Records drawn from a dataset:
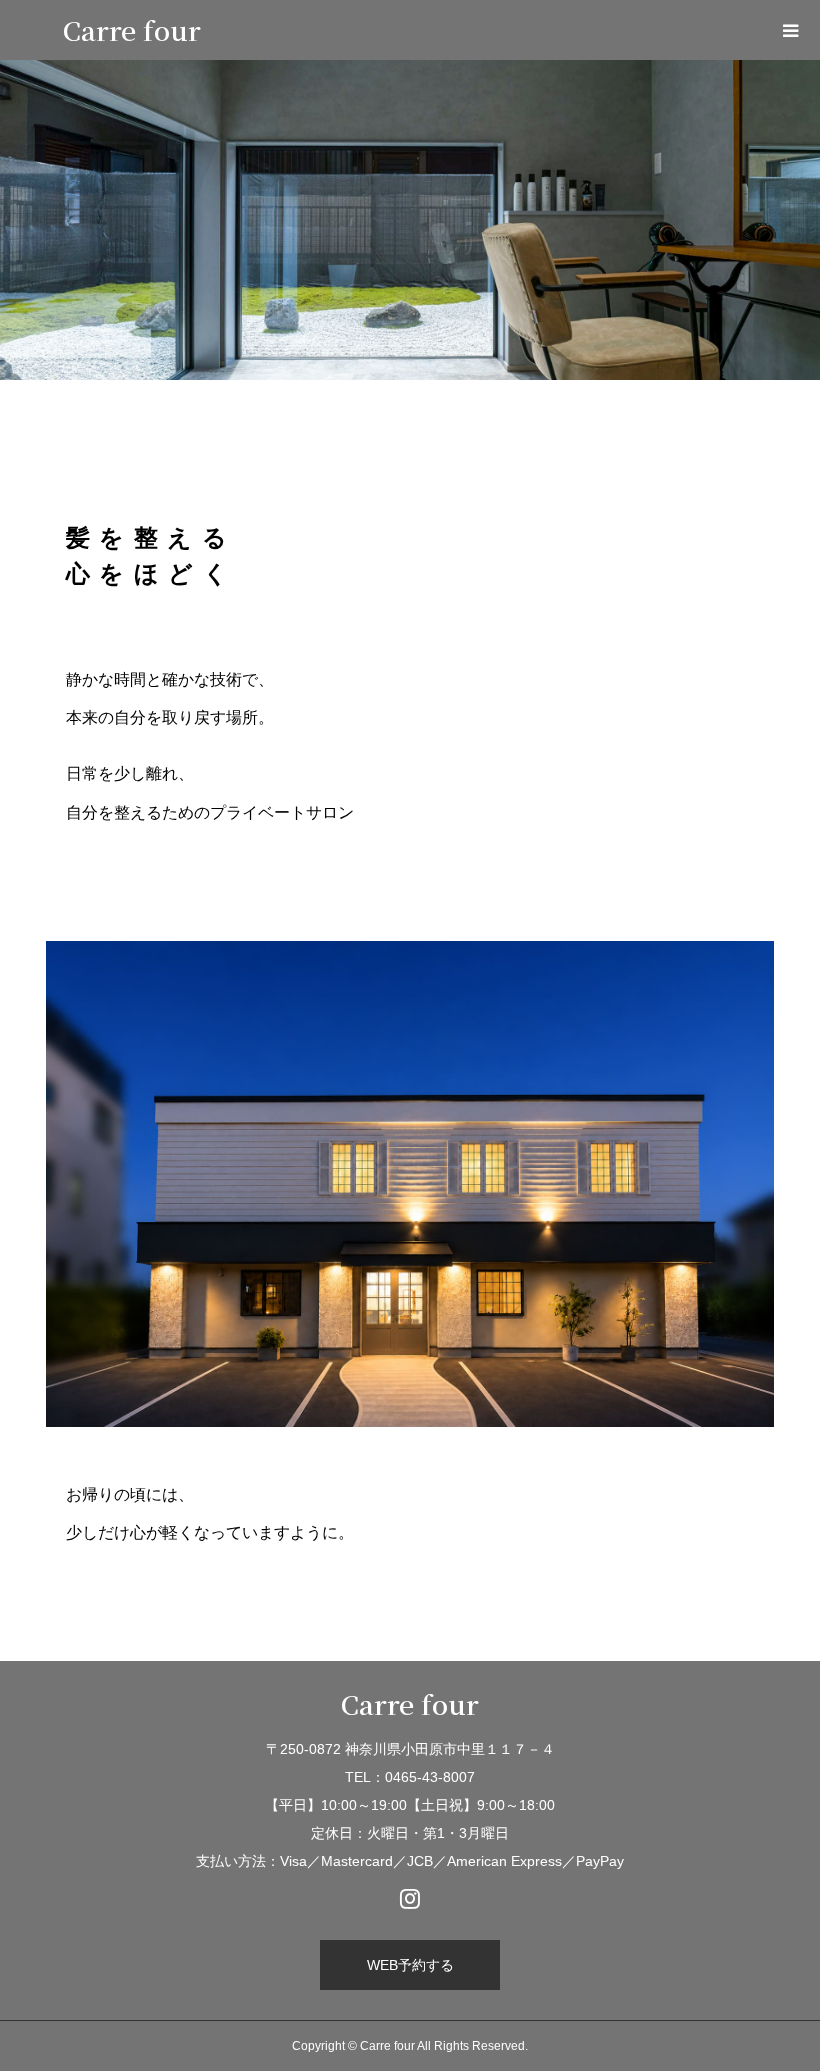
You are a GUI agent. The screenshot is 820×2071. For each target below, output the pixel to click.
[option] (410, 220)
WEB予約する (410, 1965)
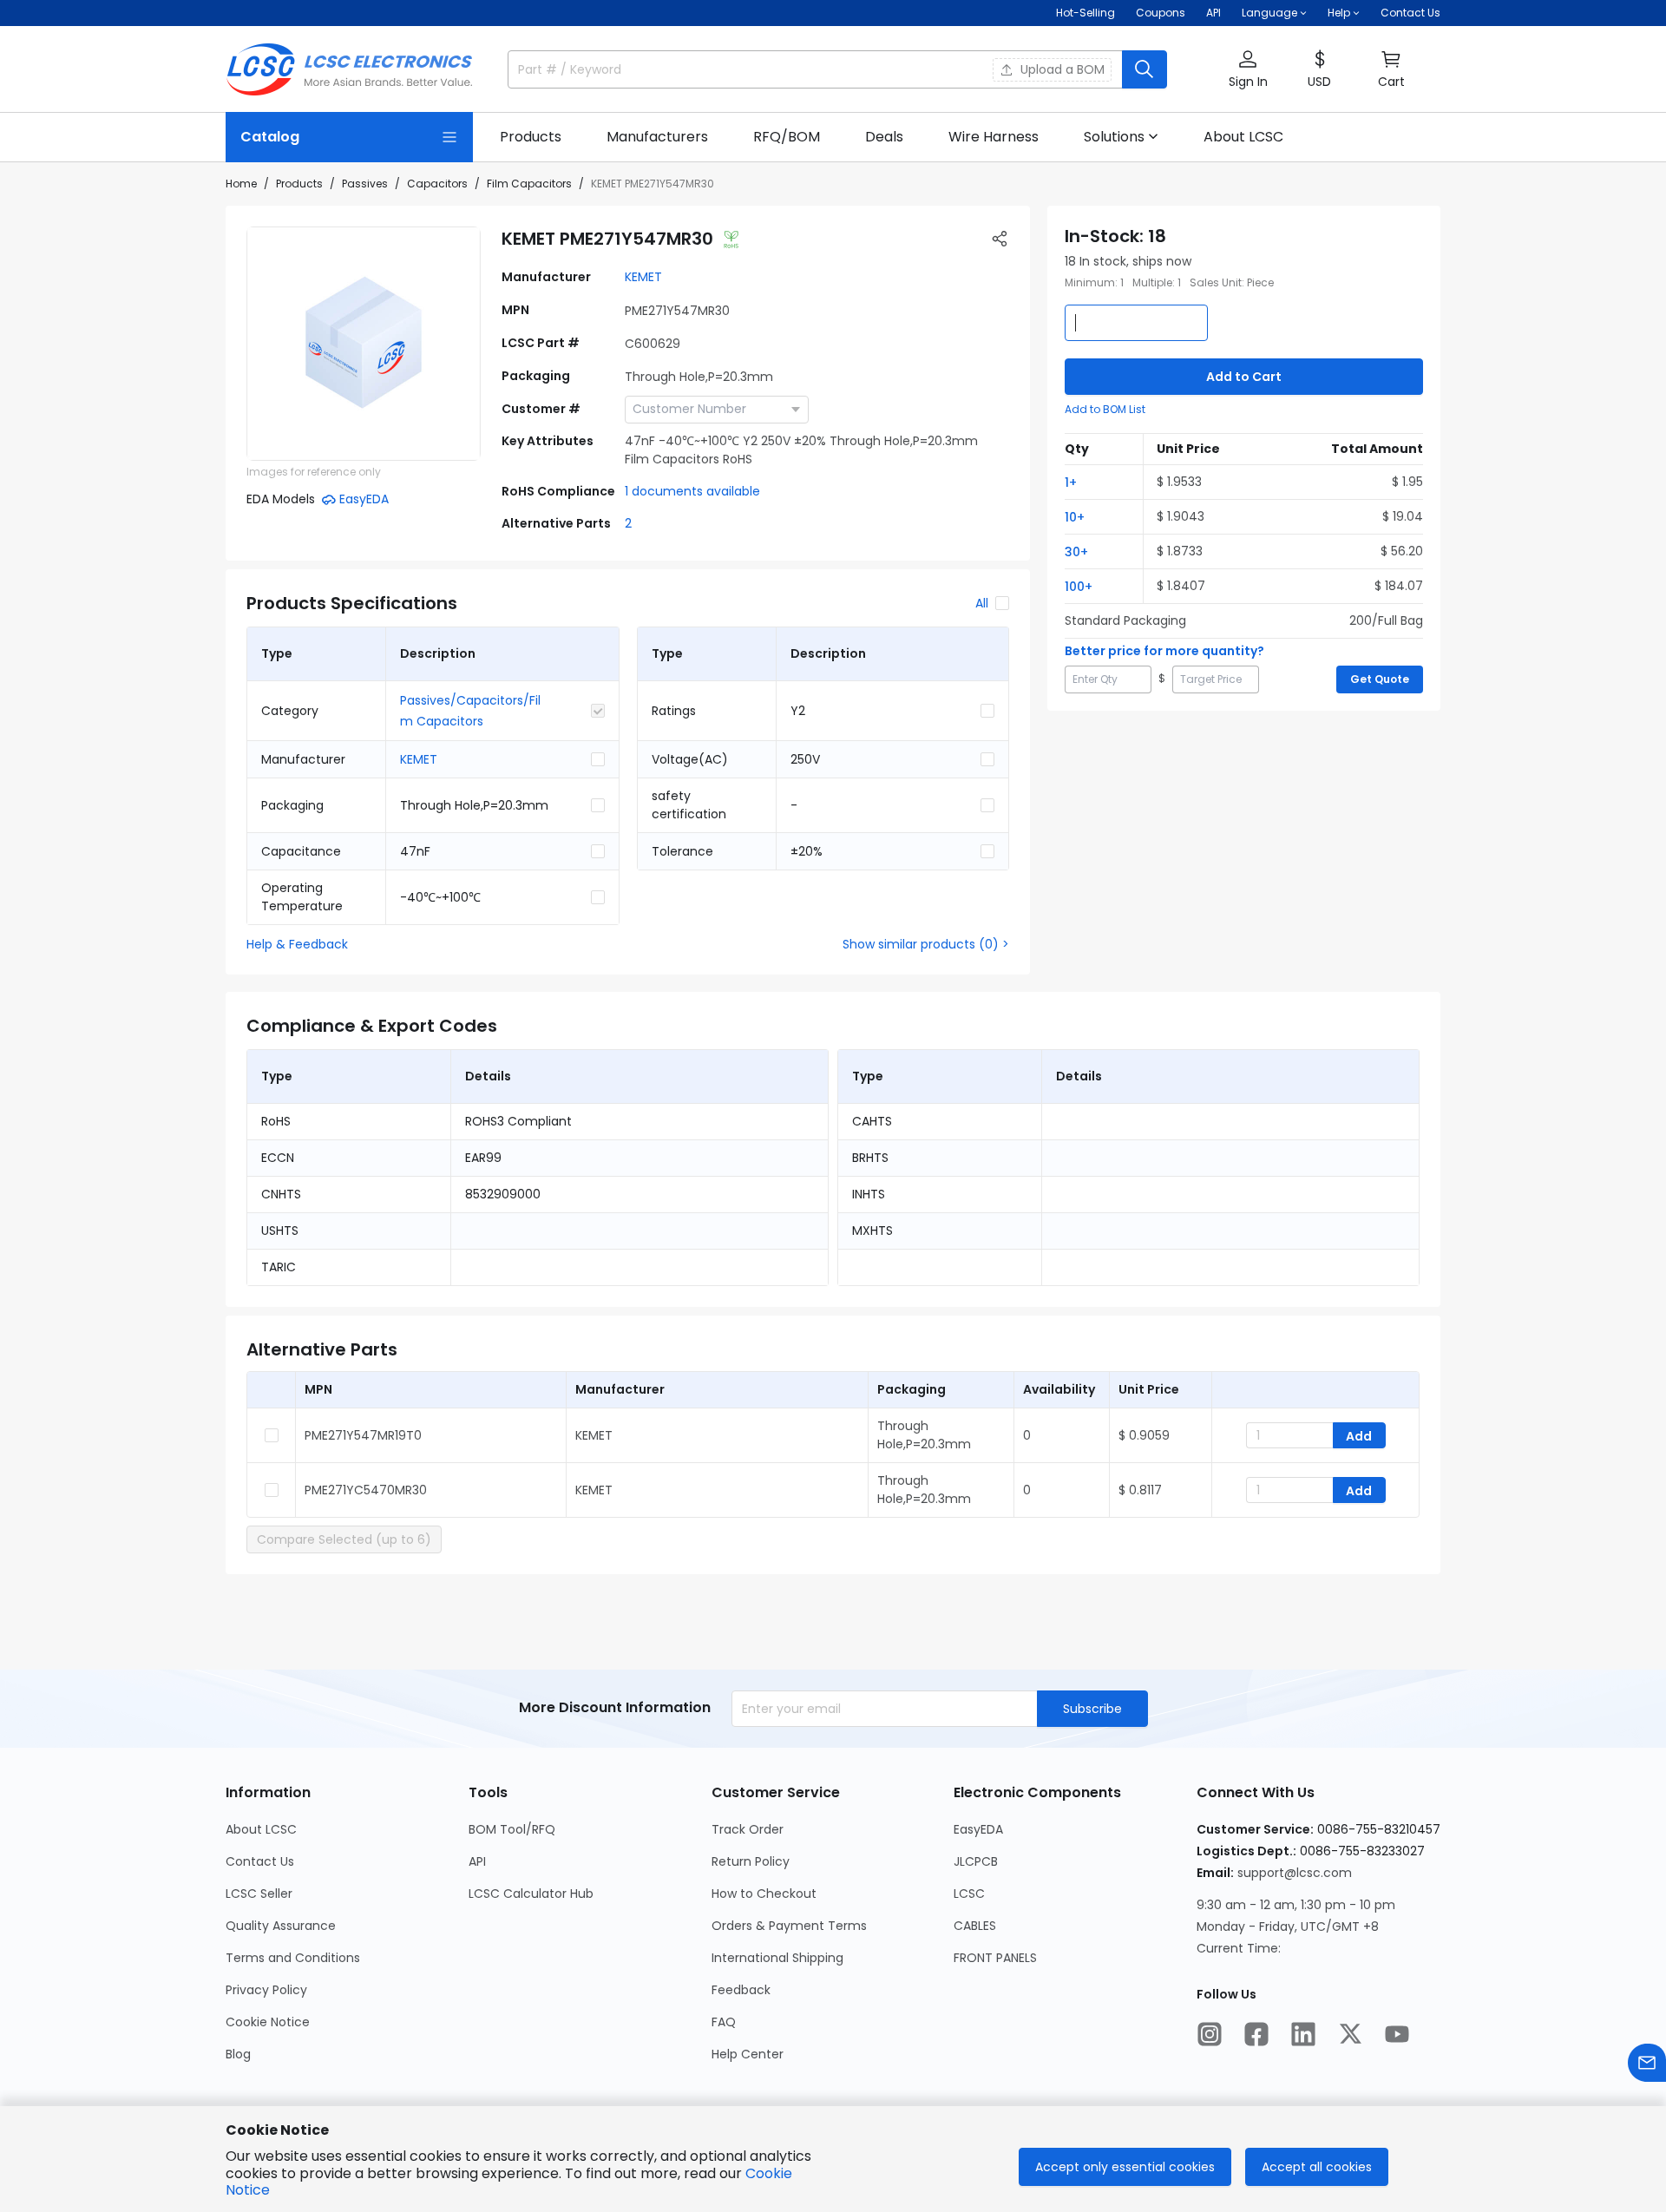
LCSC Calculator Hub (531, 1893)
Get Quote (1379, 679)
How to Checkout (764, 1893)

About this task: When you copy the data, keep every line exact and leave out each picture.

Solution for this exercise:
You are a GUI agent. The screenshot is 820×2071. For each target below, output the pixel to click.
[option] (410, 220)
WEB予約する (410, 1965)
LCSC Calculator Hub (531, 1893)
Get Quote (1379, 679)
How to Checkout (764, 1893)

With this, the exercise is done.